> **Document section**

--- START ---

I think this might be because "the maxima used by the calculus package is
different than the one in the interactive interpreter." That's from
sage.calculus.calculus?
Try the following:
sage: from sage.calculus.calculus import maxima as sm
sage: sm.eval('''matchdeclare (xx, lambda ([e], featurep (e, real)));
tellsimpafter (inverse_erf (erf (xx)), xx);
matchdeclare (yy, lambda ([e], -1 < e and e < 1));
tellsimpafter (erf (inverse_erf (yy)), yy);''');
sage: solve(erf(x) == erf(y), x)
[x == inverse_erf(erf(y))]
sage: assume(x, y, 'real')
sage: solve(erf(x) == erf(y), x)
[x == y]
-Ivan
On Dec 30, 2013, at 10:08 AM, Buck Golemon <[email protected]> wrote:
> So I've succeeded in telling maxima how to simplify this, but it doesn't
> translate through to sage:
>
> sage: print maxima.eval('''
>
> declare([x, y], real)
>
> solve(erf(x) = erf(y), x)
>
> ''')
> done
> [x=inverse_erf(erf(y))]
>
> sage: print maxima.eval('''
>
> matchdeclare (xx, lambda ([e], featurep (e, real)));
> tellsimpafter (inverse_erf (erf (xx)), xx);
> matchdeclare (yy, lambda ([e], -1 < e and e < 1));
> tellsimpafter (erf (inverse_erf (yy)), yy);
> ''')

--- END ---

> **Written task 1**
Translate this sentence from the Sage and Maxima thread above into French: "I think this might be because 'the maxima used by the calculus package is different than the one in the interactive interpreter.'"
> **Written task 2**
Write out everything in the Sage and Maxima thread from "I think this" down to "sage.calculus.calculus?", character for character.

> **Source excerpt**
--- START ---

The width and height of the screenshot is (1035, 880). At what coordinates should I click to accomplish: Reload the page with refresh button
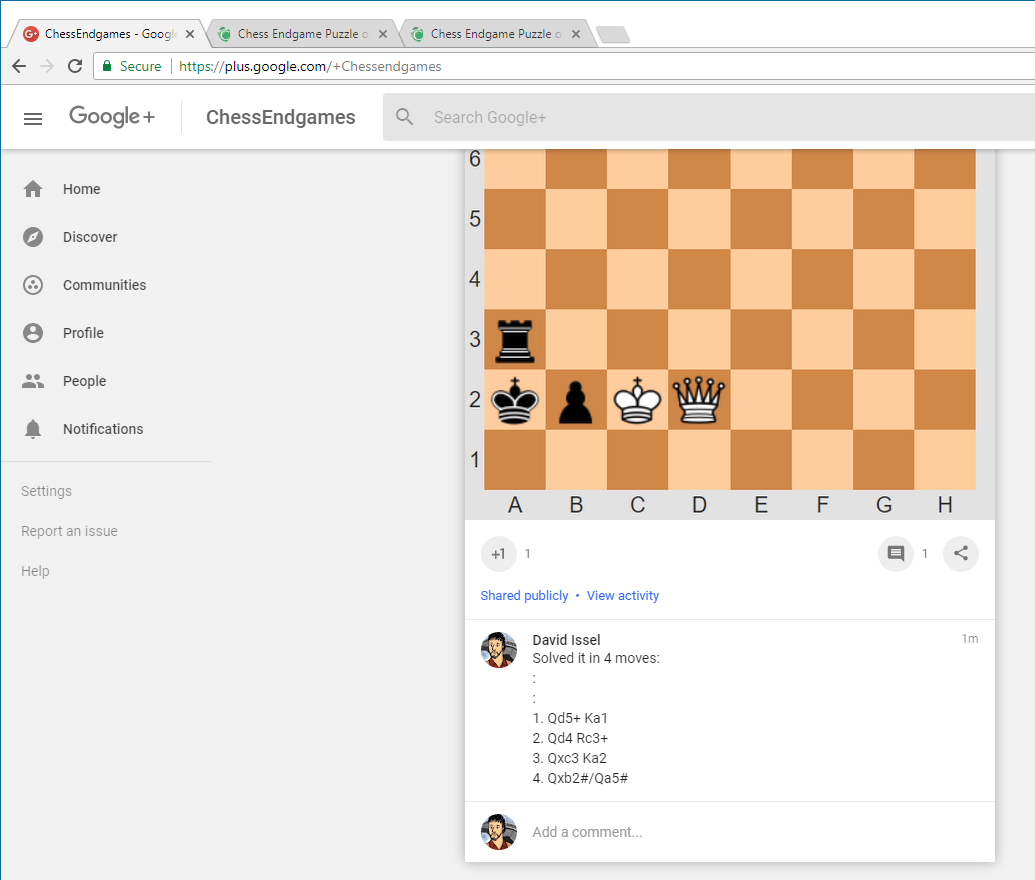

--- END ---

> **Task answer 1**
Je pense que cela pourrait être dû au fait que « le maxima utilisé par le paquet calculus est différent de celui de l'interpréteur interactif ».

> **Task answer 2**
I think this might be because "the maxima used by the calculus package is
different than the one in the interactive interpreter." That's from
sage.calculus.calculus?